* _Stored data_:
========================================================================
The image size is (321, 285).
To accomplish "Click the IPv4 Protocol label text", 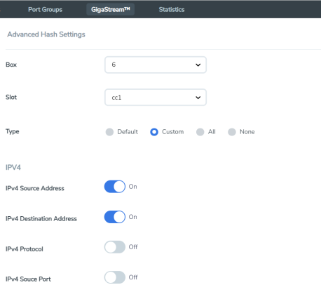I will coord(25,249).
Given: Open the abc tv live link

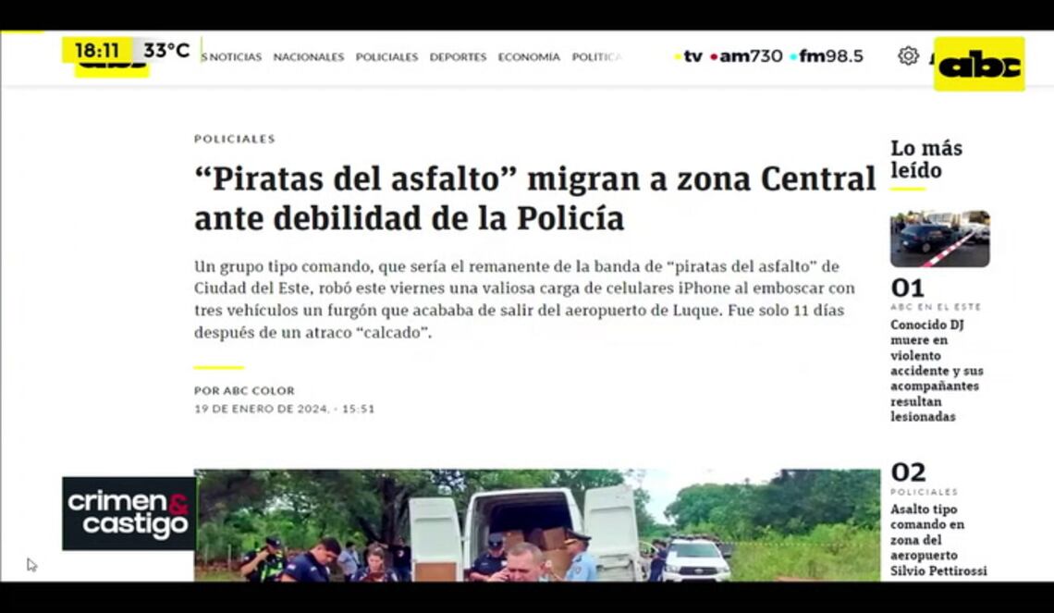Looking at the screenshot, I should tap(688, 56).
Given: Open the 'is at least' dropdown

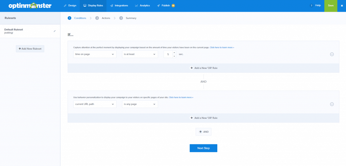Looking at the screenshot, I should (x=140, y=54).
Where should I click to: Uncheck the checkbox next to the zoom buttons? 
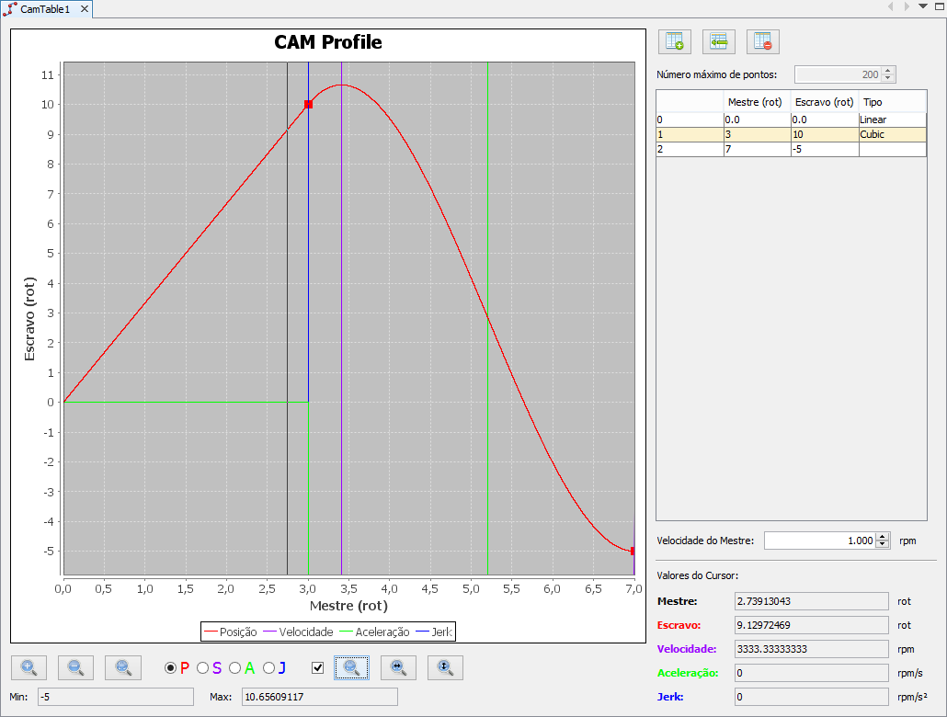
========================================================================
* _WHAT IS EXPECTED_:
Quote, word for word and nothing more, every line from the line with "Given: Open the abc tv live link" to the end of the entries, including both ends; skip any pictures.

* _ANSWER TO THIS TASK_:
Given: Open the abc tv live link

Looking at the screenshot, I should tap(688, 56).
Given: Open the 'is at least' dropdown

Looking at the screenshot, I should (x=140, y=54).
Where should I click to: Uncheck the checkbox next to the zoom buttons? 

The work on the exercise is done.